Tsiknopempti is the Thursday during Carnival, the Greek Mardi Gras. It takes place 11 days before the start of Greek Orthodox Lent. In 2019, Tsiknopempti is February 28 and Greek Lent begins on March 11. Tsiknopempti signals the start of the last weekend that observant Greek Orthodox Church members are permitted to eat meat before fasting for Lent.
Naturally, everyone rushes to prepare and enjoy their favorite meat dishes for Tsiknopempti, which gives it one of its other common names, "Smoke Thursday" or "Smoked Thursday". It is also called "Barbecue Thursday" or "Grilled Thursday" by some. It's a popular day for going out to eat and enjoying as many different meats as possible. It can also be called, as a joke, "Feast of the Carnivores."
This is definitely not the day for sensitive vegetarians to visit the the "restaurant rows" of Greece. They say that Greeks try to consume enough meat on this day to carry them through the entire 40 days of lent. So there's plenty of smoky air, redolent of the aromas of cooking meat, everywhere.
By the way, the day is celebrated on a Thursday because, for observant Greek Orthodox Christians, the traditional fast days - when they abstain from meat throughout the year - are Wednesday and Friday.
Tsiknopempti for Visitors
This is one of the few times of year it's a good idea to make a reservation - even at the most casual taverna - as families come out in force to consume vast quantities of grilled meats and every where will be packed. And if you are a vegetarian or a vegan planning your Greek vacation, why not put it off a few weeks and plan to travel during Lent. Almost all the tavernas, cafes and restaurants will be adding particularly appealing vegetarian dishes to their already veggie-rich cuisine for the month of abstenance.
Meaning of Tsiknopempti
In English, Mardi Gras means "Fat Tuesday" and so Tsiknopempti is sometimes also called "Fat Thursday." In Greek letters, Tsiknopempti is Τσικνοπέμπτι. In Greek, Thursday is Pempti (Πέμπτη), meaning the fifth day of the week as Greeks count Sunday as the first day.
The word tsikna (Τσικνο) refers to the smell of cooked meat - however, "Smelly Thursday" has not caught on as a translation.
Typical Tsiknopempti Recipes and Menus
Meat is king, with the emphasis on grilled meats, though the occasional stew pot will be visible.

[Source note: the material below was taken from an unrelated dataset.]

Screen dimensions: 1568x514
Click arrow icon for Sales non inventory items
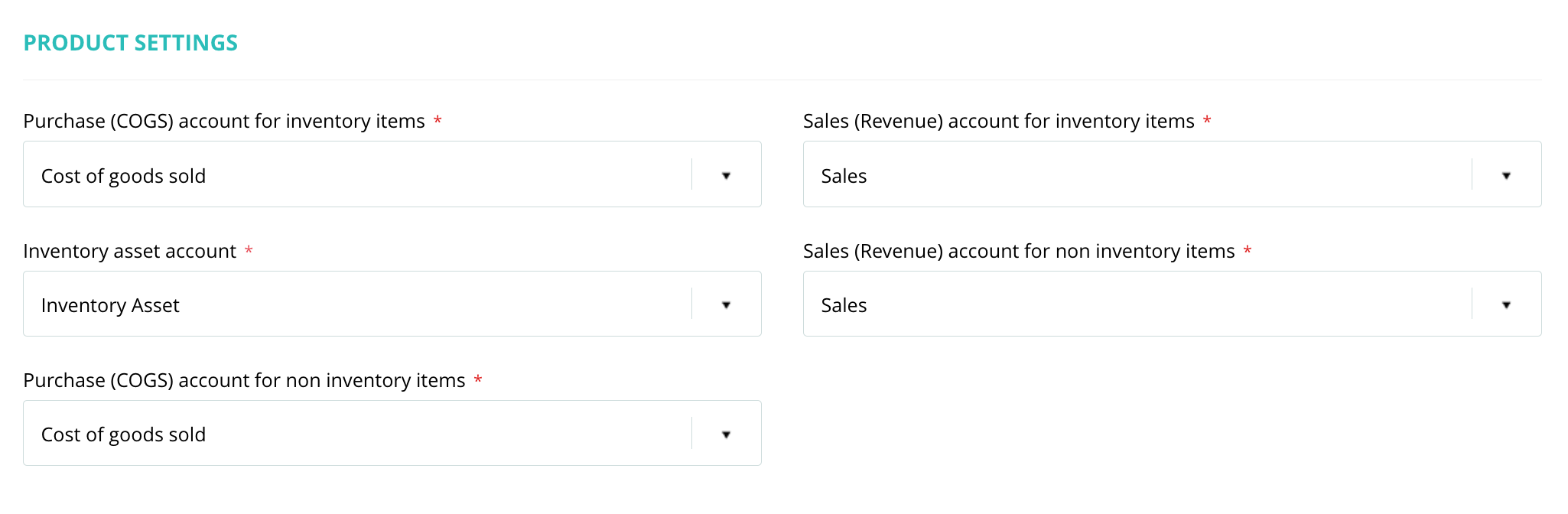point(1506,305)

Some hotels and virtually every taverna will put on special menus for Tsiknopempti. By far, the most common item will be some variation of souvlaki - meat on a stick. These will be available everywhere along the streets in the taverna areas; be sure to walk carefully to avoid banging into an unexpected grill in the already narrow streets and walkways. Souvlaki skewers in the hands of the inexperienced can also be causes of mild injury.
Since eating is the main activity in Athens on Tsiknopempti, it can actually be a good time to visit the museums and monuments, which will be quiet even by the standards of the off-season, especially later in the day.

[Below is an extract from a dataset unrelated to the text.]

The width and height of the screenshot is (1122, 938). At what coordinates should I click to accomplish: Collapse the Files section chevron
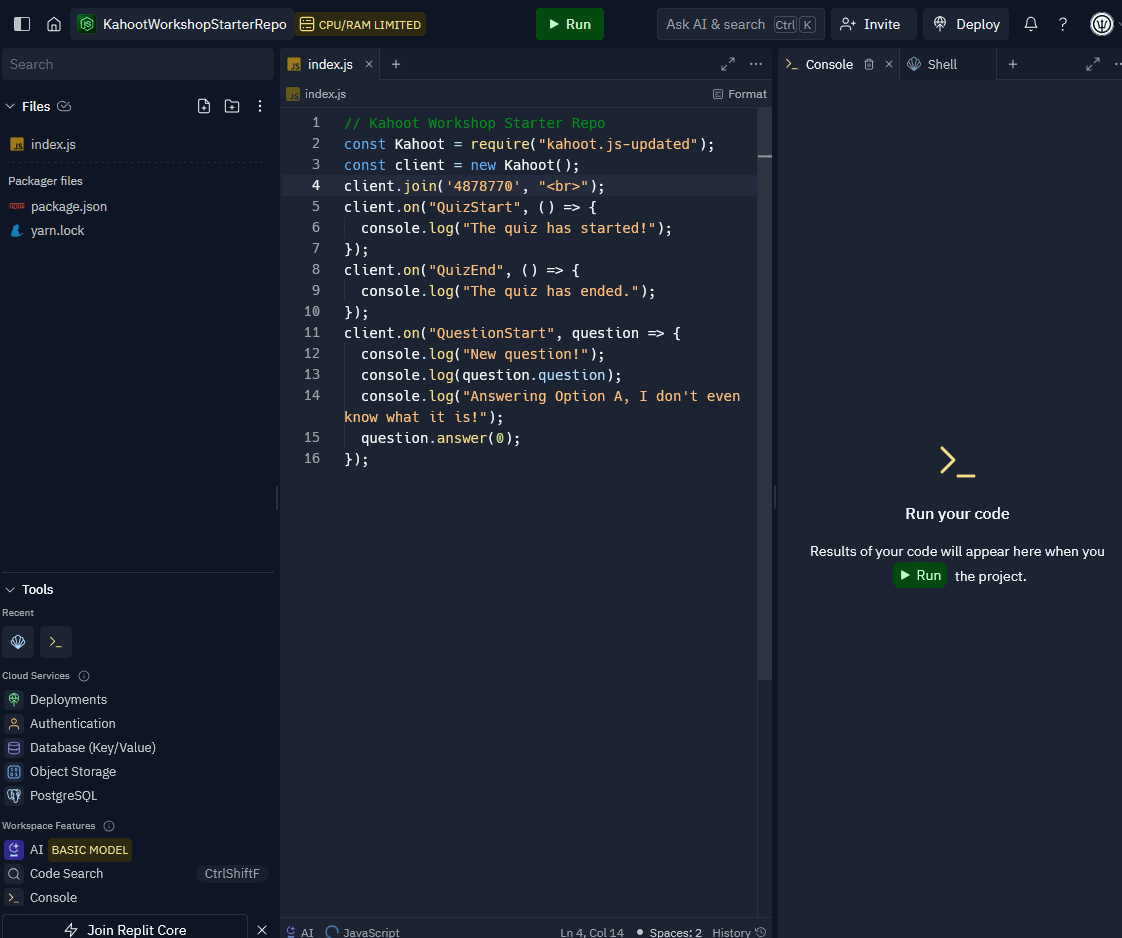pos(11,106)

Tsiknopempti Outside of Greece
Greek communities around the world celebrate Tsiknopempti, and Greek Orthodox church groups may arrange special events. Greek restaurants catering to local Greeks will also add on specials for the day or weekend; this is less likely in a restaurant with a mainly non-Greek clientele.
Cities with "Greek towns" are also likely places to enjoy a taste of Tsiknopempti outside of Greece. Some of these include Chicago, Illinois; Toronto, Canada; and Melbourne, Australia.
Cyprus also vigorously celebrates Tsiknopempti, with parades and other events. You can read an account of Tsiknopempti on Cyprus.
Non-Greek Tsiknopempti Celebration
An equivalent of Tsiknopempti is also celebrated in Germany and Poland, but there they adhere to the Western calendar for Easter, so the date differs.
Most Eastern Orthodox and Greek Orthodox church calendars will be in alignment for Tsiknopempti and the rest of the Carnival, Lent, and Easter seasons, but there are some exceptions for faith groups adhering to a different variant of the old calendar, so be sure to check.
Greeks seem to have an affection for holidays that fill the air and make it difficult to see or breathe; the popular flour-throwing festival is a less-fragrant but still a cough-inducing holiday.
Pronunciation: Tsik-no-pem-ptee, with the "p" softly sounded, nearly like a "b" or even a "v".